Radar charts comparing robustness of heterogeneous FGL methods (MH-pFLID, FedMVP, etc.) across 8 simulation settings.

Main Takeaways

Necessity: Multimodal GNNs consistently outperform single-modality models, but graph structure is also essential (GCN > MLP), validating the MM-FGL paradigm.
Effectiveness: Naive adaptations of FL to MM graphs often fail (negative transfer) due to semantic conflicts; specialized heterogeneous FGL methods are required.
Robustness: Modality-NonIID combined with Label-NonIID creates the most severe performance degradation; MH-pFLID is the most robust method in these settings.
Scalability: Graph Foundation Models (Two-Stage pipeline) generalize better to diverse downstream tasks (like generation) than task-specific MM-GNNs.

📚 Prerequisite Knowledge

Prerequisites

Federated Learning (FL) basics (FedAvg, client-server architecture)
Graph Neural Networks (GNNs)
Multimodal learning (feature fusion, encoders)

Key Terms

MMFGL: Multimodal Federated Graph Learning—training graph models across decentralized clients holding multimodal data (text, images, graph structure) without sharing raw data.

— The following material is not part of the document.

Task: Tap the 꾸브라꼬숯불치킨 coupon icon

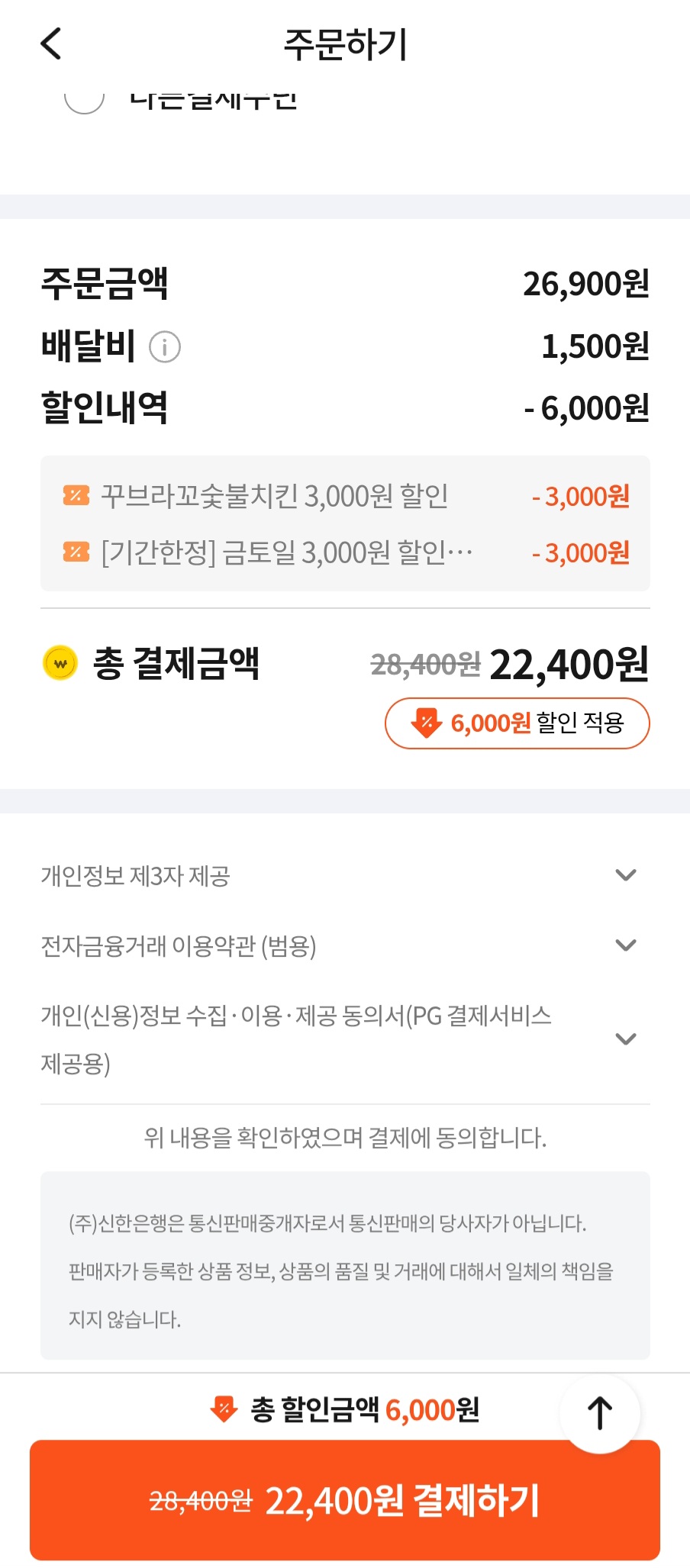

MMAG: Multimodal-Attributed Graph—a graph where nodes are associated with multiple types of data modalities (e.g., an image and a text description) and edges represent relationships.

Modality-NonIID: A simulation setting where different clients hold disjoint or partial sets of modalities (e.g., Client A has only text, Client B has only images).

Topology-Unavailable: A setting where the explicit graph structure (edges) is missing or hidden for privacy, requiring models to infer or reconstruct topology.

Graph Foundation Model (GFM): Large-scale pre-trained graph models designed to learn generic structural and semantic representations that can be fine-tuned for various downstream tasks.

MH-pFLID: A heterogeneous federated graph learning method designed to handle personalization and system heterogeneity.

FedAvg: Federated Averaging—the standard algorithm for aggregating local model updates into a global model by averaging weights.

Homophily: The tendency of nodes with similar labels or features to be connected in a graph.

End-to-End Pipeline: Standard federated learning approach where a task-specific model is trained from scratch via iterative communication.

Two-Stage Pipeline: A strategy involving federated pre-training of a foundation model followed by local fine-tuning on specific client tasks.